TEXTE FOURNI:

Attirer les entrepreneurs en
Tunisie ? C’est un art qu’on peut apprendre
Le
31 mars, le Programme d’Appui à la Promotion des Investissements Extérieurs
en Tunisie, financé par l’Union européenne dans le cadre du programme MEDA,
s’est achevé. La quasi-totalité des fonds du programme (4 millions d’euros
soit 6 millions de dinars) ont été engagés à la satisfaction de l’Agence de
Promotion de l’Investissement Extérieur – FIPA – qui était le bénéficiaire
du programme. Mais qu’est ce que sont les IDE ? Pourquoi sont-ils tellement
importants pour la Tunisie ? Quels sont les secteurs les plus attrayants
pour les étrangers ? Et pourquoi ce programme européen a été une véritable
réussite ? Nous en avons parlé avec Abdessalem Mansour, Directeur Général de
la FIPA.
IDE, c’est-à-dire ‘investissements directs étrangers’ : de quoi s’agit-il ?
On parle d’IDE
dans le cas d’argent effectivement transféré de l’étranger en Tunisie pour
investir, c’est-à-dire pour acheter de l’équipement, pour construire des
immeubles, pour transférer de la technologie etc.
Quelle est la proportion de l’investissement extérieur par rapport au total
de l’effort tunisien ?
Selon les
années, il constitue entre 15 et 20 % de l’investissement total, c’est-à-dire
un montant très important pour nous.
Pourquoi ?
L’investissement
étranger amène la croissance substantielle des exportations, et nous, en
tant que pays émergent, nous avons besoin de devises pour développer
l’économie. Et encore, l’année dernière l’investissement étranger a
contribué à la création de 12.800 emplois sur un total de 65.000,
c’est-à-dire 19% des emplois créés. Un sur cinq nouveaux emplois est créé
par les IDE : attention, nous ne parlons pas seulement de main d’oeuvre
ordinaire, mais aussi de techniciens, d’ingénieurs…
Et encore, avec
les IDE il y a le transfert de`know how’, de connaissance, des nouvelles
technologies. En d’autres termes : nous sommes très intéressés à soutenir
l’effort des investisseurs étrangers, parce que les IDE nous permettent
d’atteindre nos objectifs de politique économique.

DONNÉES FOURNIES:
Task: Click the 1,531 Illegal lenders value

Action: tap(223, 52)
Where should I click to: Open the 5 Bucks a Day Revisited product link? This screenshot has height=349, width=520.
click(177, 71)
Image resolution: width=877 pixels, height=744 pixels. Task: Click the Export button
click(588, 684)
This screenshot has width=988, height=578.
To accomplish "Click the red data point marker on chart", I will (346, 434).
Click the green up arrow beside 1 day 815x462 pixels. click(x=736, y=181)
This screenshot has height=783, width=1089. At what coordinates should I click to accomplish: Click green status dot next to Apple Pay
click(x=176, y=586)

==

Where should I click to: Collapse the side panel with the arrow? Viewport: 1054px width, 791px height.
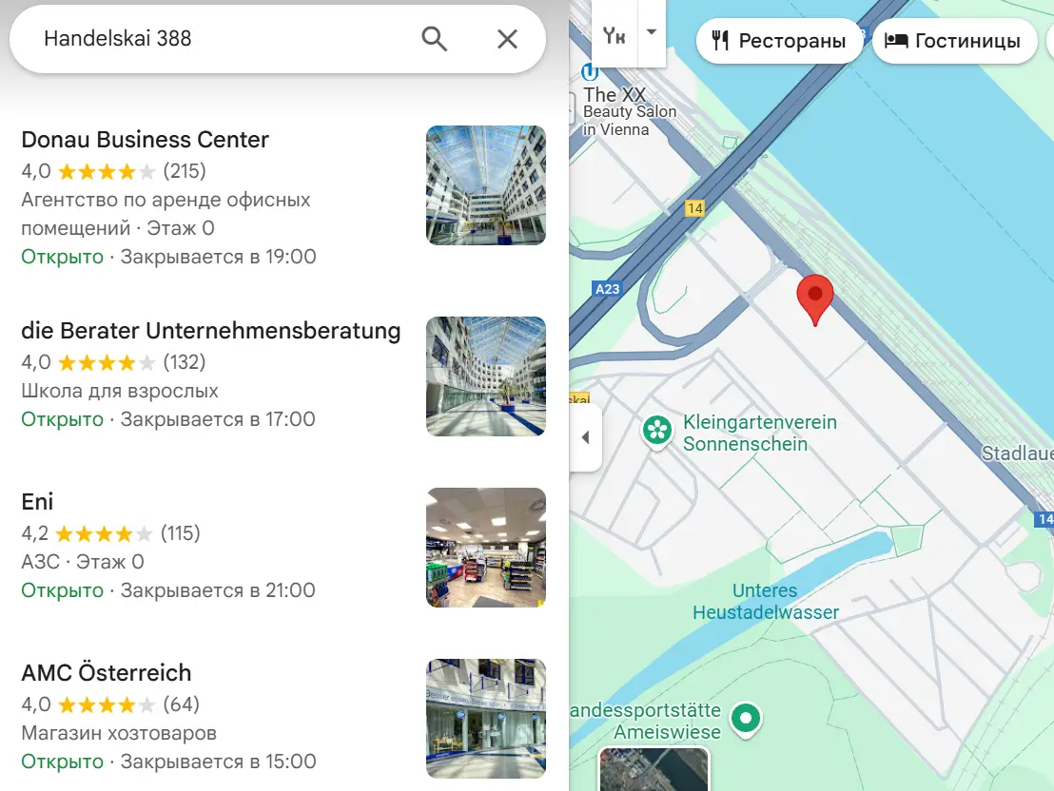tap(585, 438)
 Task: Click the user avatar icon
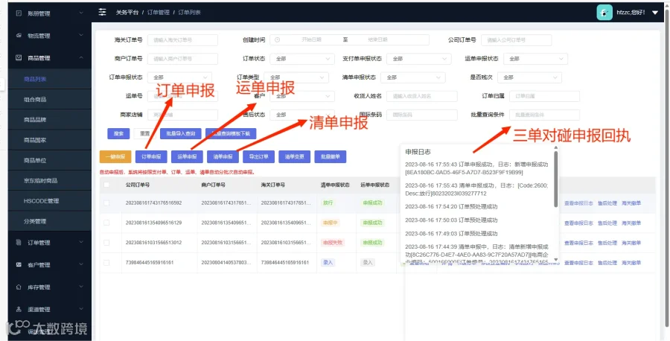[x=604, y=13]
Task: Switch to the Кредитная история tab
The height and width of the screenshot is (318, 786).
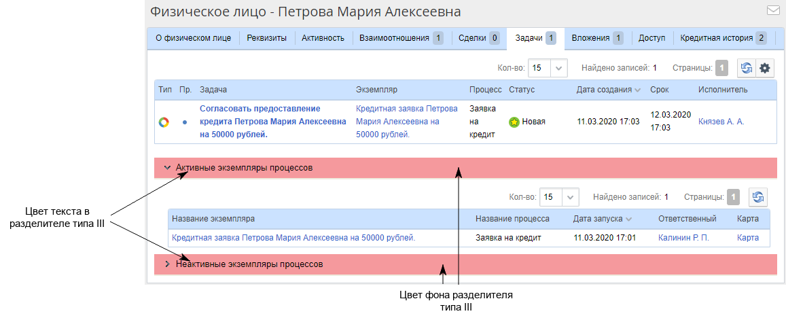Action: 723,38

...

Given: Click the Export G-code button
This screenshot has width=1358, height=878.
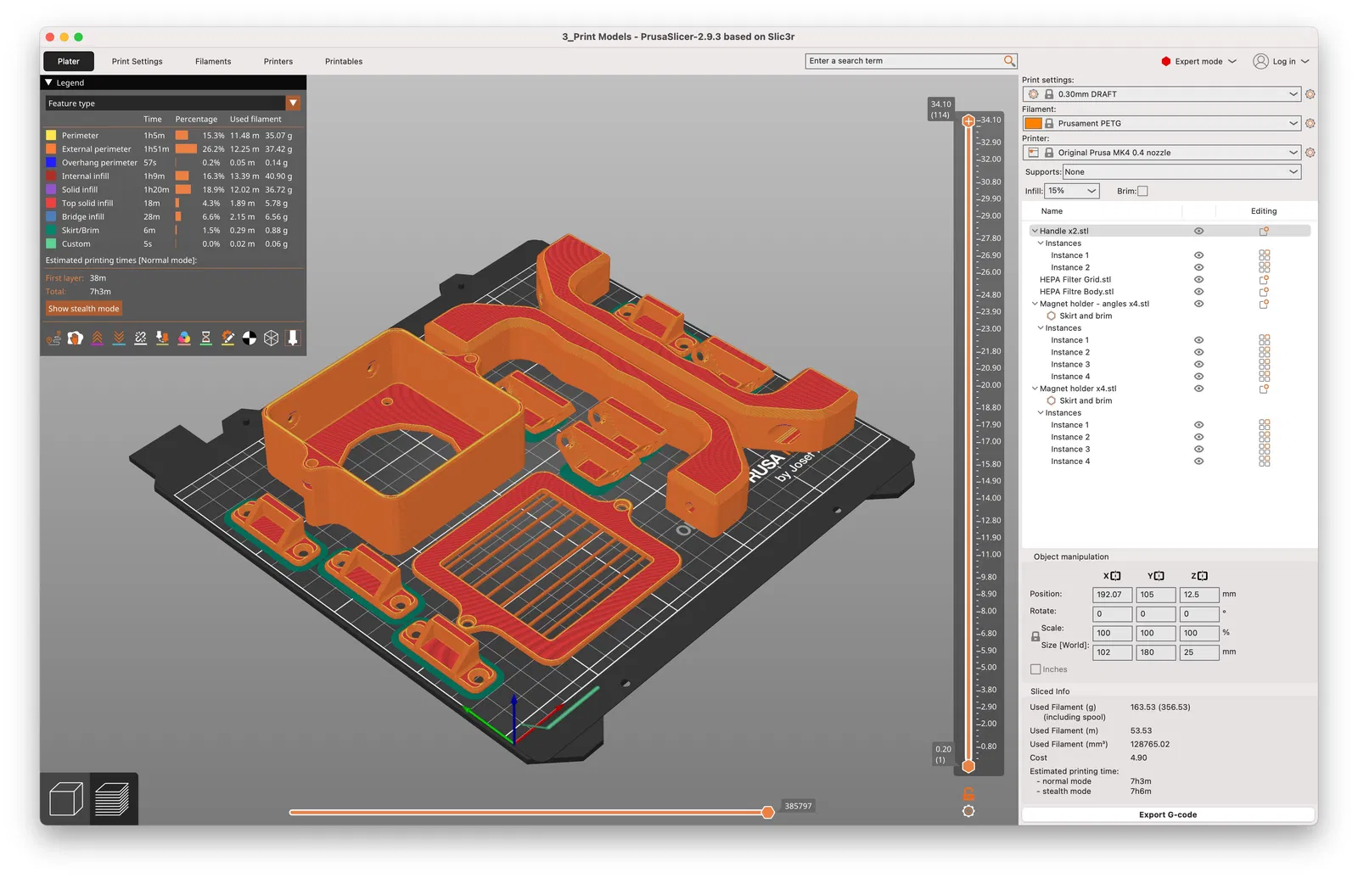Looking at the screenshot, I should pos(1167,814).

OBJECTIFS:
1. D'après l'entretien sur les investissements étrangers, quelle part de l'investissement total l'investissement extérieur représente-t-il ?
2. Dressez la liste des usages de l'argent transféré de l'étranger que l'entretien sur les investissements étrangers mentionne pour définir les IDE.
3. Recopiez le passage de l'entretien sur les investissements étrangers qui va de « IDE, c’est-à-dire ‘investissements » jusqu'à « la technologie etc. » inclus.
Les entrées proviennent d'une autre source.

CORRIGÉS:
1. Selon les années, il représente entre 15 et 20 % de l'investissement total.

2.
- acheter de l'équipement
- construire des immeubles
- transférer de la technologie

3.
IDE, c’est-à-dire ‘investissements directs étrangers’ : de quoi s’agit-il ?
On parle d’IDE
dans le cas d’argent effectivement transféré de l’étranger en Tunisie pour
investir, c’est-à-dire pour acheter de l’équipement, pour construire des
immeubles, pour transférer de la technologie etc.